Please copy the part that opens with the line containing "Task: Open the GitHub repository icon" and closes with the line containing "The height and", changing "GitHub" to "GitLab" and leaving everything else unchanged.

───── Material supplied ─────

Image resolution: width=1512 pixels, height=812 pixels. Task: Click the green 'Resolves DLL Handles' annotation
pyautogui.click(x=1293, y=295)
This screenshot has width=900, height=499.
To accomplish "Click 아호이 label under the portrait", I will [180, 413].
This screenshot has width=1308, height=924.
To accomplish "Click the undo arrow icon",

─────
───── Material supplied ─────

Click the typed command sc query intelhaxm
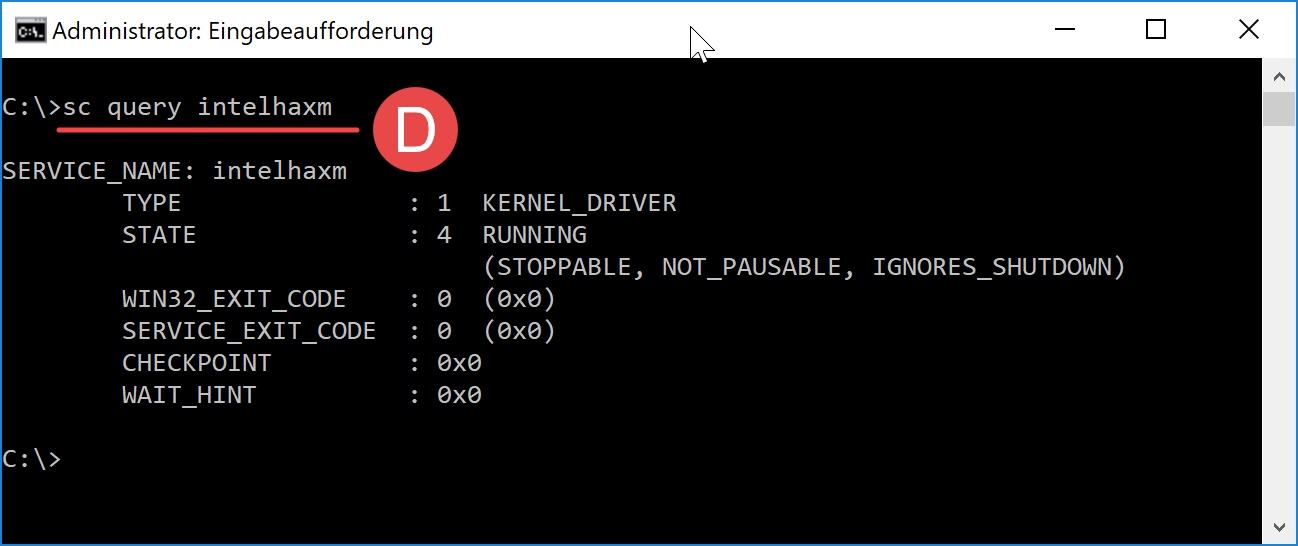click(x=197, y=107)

─────
───── Material supplied ─────

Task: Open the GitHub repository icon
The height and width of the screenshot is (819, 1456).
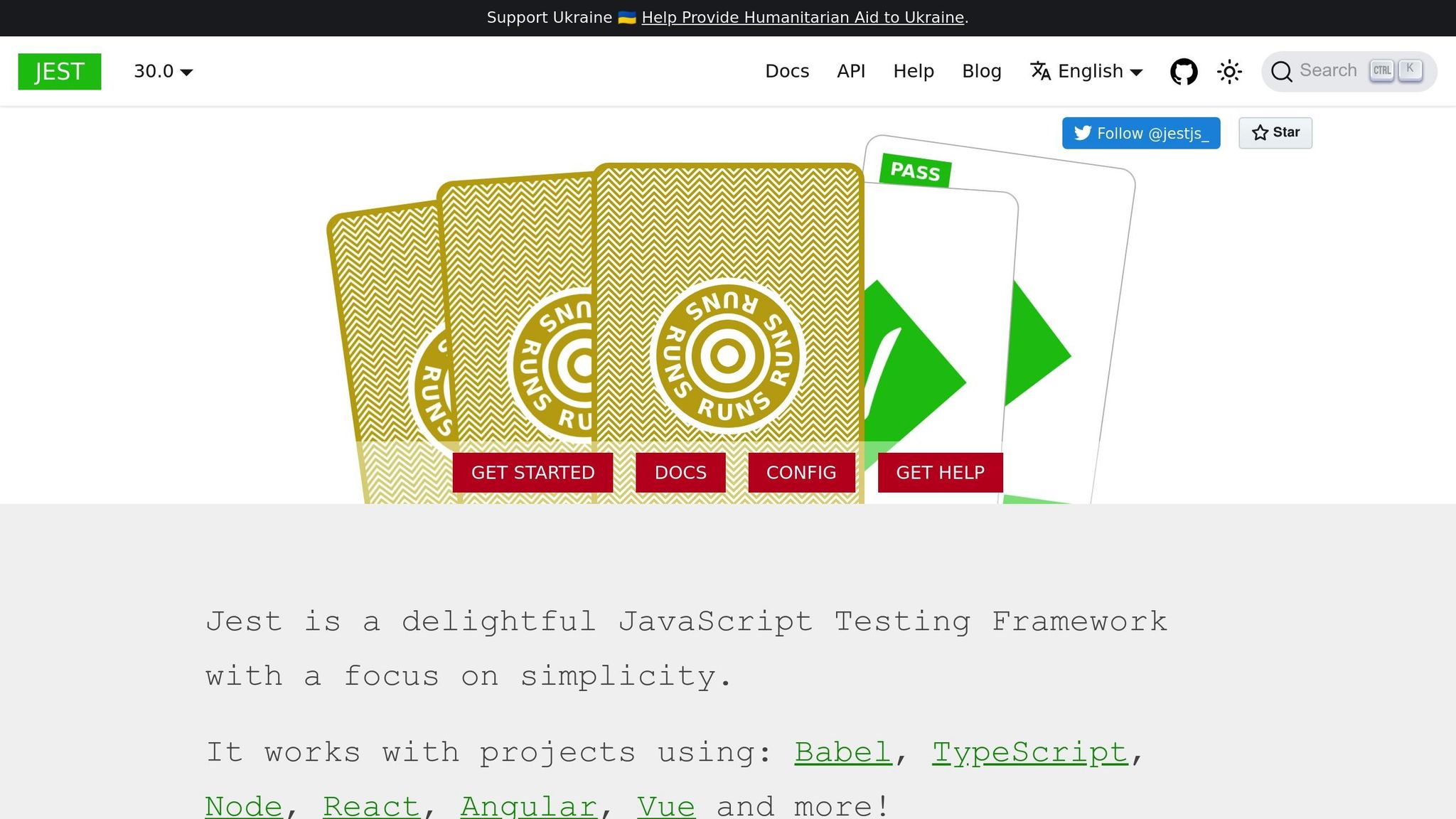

─────

Answer to the task ->
Task: Open the GitLab repository icon
The height and width of the screenshot is (819, 1456).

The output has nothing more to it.